Data items:
* * *
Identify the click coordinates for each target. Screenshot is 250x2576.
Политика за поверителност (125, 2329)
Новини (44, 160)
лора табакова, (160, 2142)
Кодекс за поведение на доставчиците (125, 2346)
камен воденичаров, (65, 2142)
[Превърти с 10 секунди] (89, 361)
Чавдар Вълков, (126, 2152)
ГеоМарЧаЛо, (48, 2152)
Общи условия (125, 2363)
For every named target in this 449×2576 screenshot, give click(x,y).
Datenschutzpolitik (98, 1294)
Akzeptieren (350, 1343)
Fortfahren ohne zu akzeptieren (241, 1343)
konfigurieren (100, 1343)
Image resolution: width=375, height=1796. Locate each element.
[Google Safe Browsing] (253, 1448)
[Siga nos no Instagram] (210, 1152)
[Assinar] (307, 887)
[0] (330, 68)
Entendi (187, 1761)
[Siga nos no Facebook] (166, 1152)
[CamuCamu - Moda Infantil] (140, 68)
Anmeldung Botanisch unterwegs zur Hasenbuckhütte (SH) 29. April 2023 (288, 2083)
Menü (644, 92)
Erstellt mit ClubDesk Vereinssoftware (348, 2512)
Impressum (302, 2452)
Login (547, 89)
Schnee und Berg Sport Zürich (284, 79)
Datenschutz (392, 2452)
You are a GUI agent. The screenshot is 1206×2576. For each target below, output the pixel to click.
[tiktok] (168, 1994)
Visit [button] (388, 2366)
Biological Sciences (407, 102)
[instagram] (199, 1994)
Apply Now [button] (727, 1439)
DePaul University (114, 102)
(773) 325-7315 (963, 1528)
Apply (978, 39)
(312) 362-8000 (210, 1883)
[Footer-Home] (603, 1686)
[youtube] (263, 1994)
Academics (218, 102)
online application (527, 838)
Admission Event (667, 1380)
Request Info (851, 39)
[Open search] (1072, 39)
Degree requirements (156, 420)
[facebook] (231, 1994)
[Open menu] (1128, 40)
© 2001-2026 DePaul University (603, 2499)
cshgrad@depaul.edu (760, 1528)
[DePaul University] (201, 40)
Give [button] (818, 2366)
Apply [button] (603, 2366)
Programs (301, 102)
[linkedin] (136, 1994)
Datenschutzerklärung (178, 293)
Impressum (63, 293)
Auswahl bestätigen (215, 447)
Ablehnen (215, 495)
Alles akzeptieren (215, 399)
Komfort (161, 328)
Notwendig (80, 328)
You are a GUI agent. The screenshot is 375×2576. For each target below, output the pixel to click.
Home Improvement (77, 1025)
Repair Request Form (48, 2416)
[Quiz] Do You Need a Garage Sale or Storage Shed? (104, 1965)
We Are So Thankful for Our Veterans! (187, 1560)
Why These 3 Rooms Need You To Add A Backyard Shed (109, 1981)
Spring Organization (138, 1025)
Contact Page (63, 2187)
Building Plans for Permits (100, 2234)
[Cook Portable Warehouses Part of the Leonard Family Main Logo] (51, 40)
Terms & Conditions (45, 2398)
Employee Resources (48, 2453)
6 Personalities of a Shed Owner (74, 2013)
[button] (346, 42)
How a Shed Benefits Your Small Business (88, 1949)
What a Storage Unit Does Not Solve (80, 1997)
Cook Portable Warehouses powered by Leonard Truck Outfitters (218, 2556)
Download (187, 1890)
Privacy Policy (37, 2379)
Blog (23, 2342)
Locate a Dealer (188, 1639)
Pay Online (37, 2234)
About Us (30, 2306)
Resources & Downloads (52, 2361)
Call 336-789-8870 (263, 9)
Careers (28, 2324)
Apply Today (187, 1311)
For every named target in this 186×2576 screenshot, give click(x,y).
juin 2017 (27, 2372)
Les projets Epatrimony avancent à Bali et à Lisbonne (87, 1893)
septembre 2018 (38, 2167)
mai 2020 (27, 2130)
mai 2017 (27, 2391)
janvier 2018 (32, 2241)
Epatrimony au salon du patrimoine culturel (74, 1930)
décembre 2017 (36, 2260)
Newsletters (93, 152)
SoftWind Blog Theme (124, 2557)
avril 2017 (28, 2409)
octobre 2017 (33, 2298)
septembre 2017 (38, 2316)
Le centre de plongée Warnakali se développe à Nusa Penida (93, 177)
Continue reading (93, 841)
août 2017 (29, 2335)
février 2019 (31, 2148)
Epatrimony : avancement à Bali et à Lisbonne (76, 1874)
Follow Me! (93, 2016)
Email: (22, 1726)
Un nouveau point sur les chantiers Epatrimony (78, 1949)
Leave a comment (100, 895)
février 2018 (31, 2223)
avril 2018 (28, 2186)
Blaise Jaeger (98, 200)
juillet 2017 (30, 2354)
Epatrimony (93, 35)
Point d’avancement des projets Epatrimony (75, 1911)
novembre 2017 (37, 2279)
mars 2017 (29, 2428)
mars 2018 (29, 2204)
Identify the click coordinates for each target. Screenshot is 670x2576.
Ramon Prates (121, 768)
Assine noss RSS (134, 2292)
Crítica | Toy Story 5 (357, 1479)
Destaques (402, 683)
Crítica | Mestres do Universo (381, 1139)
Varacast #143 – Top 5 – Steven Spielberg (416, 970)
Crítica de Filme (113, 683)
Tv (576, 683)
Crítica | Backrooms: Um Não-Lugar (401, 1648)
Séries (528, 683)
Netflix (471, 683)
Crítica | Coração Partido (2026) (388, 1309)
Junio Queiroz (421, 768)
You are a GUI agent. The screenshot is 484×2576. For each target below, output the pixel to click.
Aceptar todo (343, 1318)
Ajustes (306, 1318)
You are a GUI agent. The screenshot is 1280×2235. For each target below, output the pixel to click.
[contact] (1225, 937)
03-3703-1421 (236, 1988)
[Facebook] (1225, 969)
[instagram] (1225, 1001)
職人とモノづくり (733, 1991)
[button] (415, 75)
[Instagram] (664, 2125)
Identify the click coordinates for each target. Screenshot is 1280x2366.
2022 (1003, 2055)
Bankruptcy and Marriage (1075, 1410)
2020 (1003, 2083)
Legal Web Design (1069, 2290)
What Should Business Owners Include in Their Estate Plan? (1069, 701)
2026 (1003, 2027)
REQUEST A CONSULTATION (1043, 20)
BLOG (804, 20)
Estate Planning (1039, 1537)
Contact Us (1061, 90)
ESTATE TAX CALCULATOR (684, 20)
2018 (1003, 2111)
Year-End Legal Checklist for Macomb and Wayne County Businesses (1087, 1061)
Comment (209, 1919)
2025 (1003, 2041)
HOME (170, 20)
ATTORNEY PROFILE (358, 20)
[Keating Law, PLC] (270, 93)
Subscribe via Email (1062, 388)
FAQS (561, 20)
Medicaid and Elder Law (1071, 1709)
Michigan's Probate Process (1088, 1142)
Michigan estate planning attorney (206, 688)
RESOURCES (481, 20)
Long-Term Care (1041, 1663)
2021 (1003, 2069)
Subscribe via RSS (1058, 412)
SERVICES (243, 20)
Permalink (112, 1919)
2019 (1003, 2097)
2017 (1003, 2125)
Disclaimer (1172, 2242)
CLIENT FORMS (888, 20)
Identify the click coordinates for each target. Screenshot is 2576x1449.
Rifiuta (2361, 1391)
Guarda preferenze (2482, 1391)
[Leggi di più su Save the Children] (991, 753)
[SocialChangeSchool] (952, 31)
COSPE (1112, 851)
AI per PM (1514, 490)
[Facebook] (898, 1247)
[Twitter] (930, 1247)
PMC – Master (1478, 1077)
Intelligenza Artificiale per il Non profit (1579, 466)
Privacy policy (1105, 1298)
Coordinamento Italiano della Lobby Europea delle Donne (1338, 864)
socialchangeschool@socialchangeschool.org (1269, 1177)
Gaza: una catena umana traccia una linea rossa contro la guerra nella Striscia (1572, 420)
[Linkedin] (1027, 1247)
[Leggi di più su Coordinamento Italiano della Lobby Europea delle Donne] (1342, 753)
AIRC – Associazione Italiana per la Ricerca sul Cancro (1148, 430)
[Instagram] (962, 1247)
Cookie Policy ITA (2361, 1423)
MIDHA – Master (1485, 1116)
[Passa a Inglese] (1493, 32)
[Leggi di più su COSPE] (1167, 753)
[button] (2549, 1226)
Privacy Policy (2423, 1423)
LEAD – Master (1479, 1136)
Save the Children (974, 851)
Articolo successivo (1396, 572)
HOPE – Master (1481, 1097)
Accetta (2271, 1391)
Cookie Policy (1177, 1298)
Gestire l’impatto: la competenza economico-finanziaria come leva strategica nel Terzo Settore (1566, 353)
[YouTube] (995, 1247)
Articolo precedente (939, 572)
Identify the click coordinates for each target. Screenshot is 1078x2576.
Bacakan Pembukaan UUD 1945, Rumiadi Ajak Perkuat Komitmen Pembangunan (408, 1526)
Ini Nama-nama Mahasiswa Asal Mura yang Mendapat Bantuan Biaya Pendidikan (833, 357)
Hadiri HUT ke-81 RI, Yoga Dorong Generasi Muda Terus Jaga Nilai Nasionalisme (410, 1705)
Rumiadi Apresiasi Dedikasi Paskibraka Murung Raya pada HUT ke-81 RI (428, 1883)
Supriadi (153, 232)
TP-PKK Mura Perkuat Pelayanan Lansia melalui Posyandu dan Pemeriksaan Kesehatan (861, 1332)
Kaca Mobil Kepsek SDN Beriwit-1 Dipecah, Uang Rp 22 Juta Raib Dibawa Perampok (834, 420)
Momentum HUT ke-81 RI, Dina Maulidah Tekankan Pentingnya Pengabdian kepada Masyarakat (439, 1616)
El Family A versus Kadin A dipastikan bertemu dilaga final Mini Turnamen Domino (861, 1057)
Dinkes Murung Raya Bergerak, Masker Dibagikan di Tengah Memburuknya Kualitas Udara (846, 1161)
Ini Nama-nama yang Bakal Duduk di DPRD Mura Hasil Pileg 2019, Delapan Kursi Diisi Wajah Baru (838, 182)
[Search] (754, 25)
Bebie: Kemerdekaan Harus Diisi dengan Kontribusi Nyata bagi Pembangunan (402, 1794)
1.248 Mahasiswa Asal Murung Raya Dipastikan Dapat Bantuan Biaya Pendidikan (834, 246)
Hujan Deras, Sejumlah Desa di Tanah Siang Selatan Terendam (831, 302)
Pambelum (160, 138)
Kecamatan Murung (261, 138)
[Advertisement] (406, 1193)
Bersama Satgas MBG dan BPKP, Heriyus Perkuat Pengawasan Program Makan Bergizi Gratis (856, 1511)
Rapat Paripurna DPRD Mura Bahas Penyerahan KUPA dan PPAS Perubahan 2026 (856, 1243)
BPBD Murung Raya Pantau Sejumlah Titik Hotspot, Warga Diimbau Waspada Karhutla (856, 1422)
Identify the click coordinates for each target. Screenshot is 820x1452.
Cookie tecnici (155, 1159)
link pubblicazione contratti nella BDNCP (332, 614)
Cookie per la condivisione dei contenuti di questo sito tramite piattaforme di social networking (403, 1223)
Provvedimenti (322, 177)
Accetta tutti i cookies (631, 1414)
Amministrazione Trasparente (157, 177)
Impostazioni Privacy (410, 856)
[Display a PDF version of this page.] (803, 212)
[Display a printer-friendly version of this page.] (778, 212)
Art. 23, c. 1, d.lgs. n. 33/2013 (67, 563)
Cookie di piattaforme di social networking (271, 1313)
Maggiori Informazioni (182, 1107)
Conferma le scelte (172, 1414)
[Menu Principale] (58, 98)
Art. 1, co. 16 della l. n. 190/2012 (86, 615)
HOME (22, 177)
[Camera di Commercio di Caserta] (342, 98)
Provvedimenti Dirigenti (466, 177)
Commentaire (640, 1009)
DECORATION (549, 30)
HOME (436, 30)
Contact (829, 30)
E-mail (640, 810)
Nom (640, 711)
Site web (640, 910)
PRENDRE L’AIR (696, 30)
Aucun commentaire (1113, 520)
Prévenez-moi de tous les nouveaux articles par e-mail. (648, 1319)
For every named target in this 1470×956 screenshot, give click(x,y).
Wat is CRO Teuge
* * *
PROBLEM STATEMENT: What is the number of lines in the data that include "DPRD"? Answer with that number alone.

WORKED SOLUTION: 2